* _WHAT YOU ARE ASKED TO DO_: Among the records, find the lines that hold the string "computer" and return them.

* _TASK INPUT_:

****************************************

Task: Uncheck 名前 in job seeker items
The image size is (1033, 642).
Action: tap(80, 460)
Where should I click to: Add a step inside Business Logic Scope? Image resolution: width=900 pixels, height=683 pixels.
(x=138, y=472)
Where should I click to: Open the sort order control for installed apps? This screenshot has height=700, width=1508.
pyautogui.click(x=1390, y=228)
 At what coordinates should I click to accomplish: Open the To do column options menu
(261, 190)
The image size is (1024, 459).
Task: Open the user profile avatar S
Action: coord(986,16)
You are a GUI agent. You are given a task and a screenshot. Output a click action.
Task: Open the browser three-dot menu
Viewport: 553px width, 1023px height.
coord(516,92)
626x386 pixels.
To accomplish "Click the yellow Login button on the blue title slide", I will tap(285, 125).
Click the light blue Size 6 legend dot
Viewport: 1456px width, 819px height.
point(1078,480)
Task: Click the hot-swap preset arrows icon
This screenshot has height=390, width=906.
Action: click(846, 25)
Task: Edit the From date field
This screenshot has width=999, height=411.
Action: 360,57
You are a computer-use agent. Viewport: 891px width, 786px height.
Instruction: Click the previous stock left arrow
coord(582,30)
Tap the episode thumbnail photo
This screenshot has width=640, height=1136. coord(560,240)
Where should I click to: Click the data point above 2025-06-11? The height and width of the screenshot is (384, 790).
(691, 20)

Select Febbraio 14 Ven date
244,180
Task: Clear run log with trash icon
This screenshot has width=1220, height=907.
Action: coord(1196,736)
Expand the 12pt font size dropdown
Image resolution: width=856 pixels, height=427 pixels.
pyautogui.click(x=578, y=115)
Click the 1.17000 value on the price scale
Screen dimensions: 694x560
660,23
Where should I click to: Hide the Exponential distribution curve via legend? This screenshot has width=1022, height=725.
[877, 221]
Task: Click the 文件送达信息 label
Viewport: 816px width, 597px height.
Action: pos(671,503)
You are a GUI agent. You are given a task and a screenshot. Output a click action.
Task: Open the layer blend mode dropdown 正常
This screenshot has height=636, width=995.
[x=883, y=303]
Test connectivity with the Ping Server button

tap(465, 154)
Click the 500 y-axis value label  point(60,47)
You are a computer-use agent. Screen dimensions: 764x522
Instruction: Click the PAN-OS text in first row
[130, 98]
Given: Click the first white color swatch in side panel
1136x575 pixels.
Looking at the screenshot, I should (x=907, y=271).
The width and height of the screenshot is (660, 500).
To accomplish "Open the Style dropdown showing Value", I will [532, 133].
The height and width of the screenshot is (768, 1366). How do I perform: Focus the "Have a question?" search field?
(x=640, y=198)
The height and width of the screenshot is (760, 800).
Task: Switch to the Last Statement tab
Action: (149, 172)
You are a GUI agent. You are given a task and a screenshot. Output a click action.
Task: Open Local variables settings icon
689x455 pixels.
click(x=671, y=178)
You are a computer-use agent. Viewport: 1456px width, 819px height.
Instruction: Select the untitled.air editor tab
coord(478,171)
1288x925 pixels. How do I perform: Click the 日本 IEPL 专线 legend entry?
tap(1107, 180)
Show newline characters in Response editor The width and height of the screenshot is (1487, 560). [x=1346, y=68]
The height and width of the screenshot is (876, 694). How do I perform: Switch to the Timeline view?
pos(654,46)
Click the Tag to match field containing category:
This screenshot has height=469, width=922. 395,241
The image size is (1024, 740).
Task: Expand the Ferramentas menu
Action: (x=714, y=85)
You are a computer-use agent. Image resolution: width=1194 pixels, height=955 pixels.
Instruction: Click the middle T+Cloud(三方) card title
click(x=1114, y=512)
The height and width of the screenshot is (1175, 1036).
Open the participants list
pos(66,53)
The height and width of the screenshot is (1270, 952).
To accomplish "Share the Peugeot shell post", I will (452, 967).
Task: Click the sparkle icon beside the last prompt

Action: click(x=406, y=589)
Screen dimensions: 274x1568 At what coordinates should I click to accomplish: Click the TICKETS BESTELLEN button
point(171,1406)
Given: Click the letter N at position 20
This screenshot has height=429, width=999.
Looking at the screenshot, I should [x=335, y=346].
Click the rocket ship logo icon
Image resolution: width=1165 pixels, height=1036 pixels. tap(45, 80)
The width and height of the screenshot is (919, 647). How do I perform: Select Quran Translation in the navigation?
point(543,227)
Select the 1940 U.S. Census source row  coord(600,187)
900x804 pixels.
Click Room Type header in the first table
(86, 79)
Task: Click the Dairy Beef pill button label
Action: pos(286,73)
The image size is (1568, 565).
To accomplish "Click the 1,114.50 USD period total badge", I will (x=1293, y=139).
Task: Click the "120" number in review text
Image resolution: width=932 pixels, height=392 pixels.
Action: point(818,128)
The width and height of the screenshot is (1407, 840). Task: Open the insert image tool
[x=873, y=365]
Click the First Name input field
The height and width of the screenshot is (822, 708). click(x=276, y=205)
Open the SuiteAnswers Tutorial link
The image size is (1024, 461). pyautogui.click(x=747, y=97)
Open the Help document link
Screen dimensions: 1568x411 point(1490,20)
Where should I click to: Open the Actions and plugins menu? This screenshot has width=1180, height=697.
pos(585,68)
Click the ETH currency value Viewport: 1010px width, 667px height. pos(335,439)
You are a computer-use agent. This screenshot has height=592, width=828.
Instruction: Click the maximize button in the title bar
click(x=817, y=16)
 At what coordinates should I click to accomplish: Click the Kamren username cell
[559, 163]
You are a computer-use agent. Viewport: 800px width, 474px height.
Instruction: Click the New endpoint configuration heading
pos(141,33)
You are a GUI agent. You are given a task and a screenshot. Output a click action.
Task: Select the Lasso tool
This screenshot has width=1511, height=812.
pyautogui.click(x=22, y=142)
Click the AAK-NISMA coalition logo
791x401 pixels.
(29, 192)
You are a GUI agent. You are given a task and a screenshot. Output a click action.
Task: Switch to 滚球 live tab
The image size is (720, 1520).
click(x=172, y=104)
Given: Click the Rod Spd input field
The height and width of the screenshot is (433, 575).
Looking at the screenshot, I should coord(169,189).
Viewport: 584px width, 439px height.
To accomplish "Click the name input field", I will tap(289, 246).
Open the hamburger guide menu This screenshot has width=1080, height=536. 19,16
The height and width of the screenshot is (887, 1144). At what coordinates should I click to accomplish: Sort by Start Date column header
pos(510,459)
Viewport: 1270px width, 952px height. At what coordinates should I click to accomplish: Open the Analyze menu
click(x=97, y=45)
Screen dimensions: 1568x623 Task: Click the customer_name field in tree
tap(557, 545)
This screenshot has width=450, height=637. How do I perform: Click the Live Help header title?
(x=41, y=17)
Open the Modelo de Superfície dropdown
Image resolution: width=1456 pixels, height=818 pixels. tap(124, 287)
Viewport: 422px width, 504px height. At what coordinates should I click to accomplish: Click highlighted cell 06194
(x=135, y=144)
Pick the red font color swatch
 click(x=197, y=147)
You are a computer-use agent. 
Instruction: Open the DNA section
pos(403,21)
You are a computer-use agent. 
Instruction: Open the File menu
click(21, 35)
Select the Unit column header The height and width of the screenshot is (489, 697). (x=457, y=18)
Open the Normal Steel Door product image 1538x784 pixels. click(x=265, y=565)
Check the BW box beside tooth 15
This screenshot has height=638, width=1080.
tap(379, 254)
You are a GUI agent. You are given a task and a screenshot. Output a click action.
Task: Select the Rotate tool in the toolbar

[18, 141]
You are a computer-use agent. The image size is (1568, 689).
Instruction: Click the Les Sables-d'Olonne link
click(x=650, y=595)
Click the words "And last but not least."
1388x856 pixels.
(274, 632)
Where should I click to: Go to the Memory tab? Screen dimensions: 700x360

****************************************

* _EXPECTED ANSWER_:
You are a computer-use agent. Viewport: 891px width, 786px height.
You are a computer-use agent. Screen dimensions: 764x522
You are a computer-use agent. Viewport: 1456px width, 819px height.
You are a computer-use agent. Image resolution: width=1194 pixels, height=955 pixels.
You are a computer-use agent. This screenshot has height=592, width=828.
You are a computer-use agent. Viewport: 800px width, 474px height.
You are a computer-use agent. 
You are a computer-use agent. 
You are a computer-use agent. The image size is (1568, 689).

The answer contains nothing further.